I too am frustrated by what appears to be lack of extensive testing by the Ubuntu team - especially on LTS releases.
No OS is perfect, but at least in Linux I can find and fix the trouble I come across - instead of rebooting and hoping the problem goes away.
Perhaps the real issue is that it is easier to complain than to learn, in which case, by all means stay on Windows. There's not much to learn there.
When you start investigating the open source realm, you find that the world you thought was so big just shrunk to an amazingly small dot. It is daunting for one that lacks courage. I've been on Linux 10 years, and I still shake my head at the huge list of free software available for so many fields.

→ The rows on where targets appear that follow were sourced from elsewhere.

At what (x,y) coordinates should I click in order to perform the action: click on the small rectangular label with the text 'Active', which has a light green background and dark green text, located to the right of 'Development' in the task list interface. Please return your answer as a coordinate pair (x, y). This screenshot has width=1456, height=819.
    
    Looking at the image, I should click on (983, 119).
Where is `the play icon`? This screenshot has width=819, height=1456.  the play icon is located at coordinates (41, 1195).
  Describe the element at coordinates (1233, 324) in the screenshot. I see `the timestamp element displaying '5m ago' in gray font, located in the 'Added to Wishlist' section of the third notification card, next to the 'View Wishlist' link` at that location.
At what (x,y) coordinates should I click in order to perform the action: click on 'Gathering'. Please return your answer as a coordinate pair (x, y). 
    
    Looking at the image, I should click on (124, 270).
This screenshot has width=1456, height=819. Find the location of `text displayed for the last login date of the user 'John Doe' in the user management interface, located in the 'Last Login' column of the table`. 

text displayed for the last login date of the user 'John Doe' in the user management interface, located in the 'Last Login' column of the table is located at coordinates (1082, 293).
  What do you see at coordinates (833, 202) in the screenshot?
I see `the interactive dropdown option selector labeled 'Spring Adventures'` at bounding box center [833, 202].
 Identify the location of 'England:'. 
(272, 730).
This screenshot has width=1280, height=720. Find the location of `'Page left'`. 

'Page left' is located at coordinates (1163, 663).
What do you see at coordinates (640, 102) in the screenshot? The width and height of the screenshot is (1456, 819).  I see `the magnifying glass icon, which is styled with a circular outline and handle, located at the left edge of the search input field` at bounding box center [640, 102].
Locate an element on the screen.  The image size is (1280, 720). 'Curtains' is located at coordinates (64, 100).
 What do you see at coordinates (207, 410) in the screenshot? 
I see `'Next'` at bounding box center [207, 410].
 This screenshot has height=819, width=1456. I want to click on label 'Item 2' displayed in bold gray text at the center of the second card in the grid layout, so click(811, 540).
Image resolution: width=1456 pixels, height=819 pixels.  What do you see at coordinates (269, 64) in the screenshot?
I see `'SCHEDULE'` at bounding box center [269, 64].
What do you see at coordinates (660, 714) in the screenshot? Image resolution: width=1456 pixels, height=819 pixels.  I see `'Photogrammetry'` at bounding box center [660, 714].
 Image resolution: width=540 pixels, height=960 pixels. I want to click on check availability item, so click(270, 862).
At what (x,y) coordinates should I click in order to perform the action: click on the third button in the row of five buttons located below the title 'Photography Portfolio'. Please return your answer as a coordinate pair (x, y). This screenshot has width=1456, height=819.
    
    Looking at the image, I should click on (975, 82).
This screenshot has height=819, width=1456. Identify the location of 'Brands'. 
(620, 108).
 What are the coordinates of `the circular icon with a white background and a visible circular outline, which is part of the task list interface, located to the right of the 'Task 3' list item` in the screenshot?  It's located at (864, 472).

Yes, it does come with a price. You have to learn.
Whoever came up with the phrase "There is no such thing as a stupid question" obviously never had the internet.
I can do so many more things in Linux (like my DLNA server/firefly(itunes) server/NAT firewall) that I just couldn't do with windows without great expense.
I have 7 machines; 4 of them only run Ubuntu, 2 of them only run another linux distro, and 1 has a dual boot for Ubuntu and Android 4.0. So, I've been solely a Linux/Unix user for over 3 years and my wife has been solely a linux user for over a year.
I started using Linux a my primary OS since august 2012. I did not have the need to use my other PC, windows and Mac OSX. As for me I can do everything with Linux.
Really happy to make the switch.
After I've lost all data back on Windows 98, I've bought Suse 5.3 from a local computer shop. Switched to Ubuntu in 2009, as I couldn't get sound working anymore on Suse and Ubuntu was first to introduce online repos.
Well 100% Ubuntu only since Wine 1.2.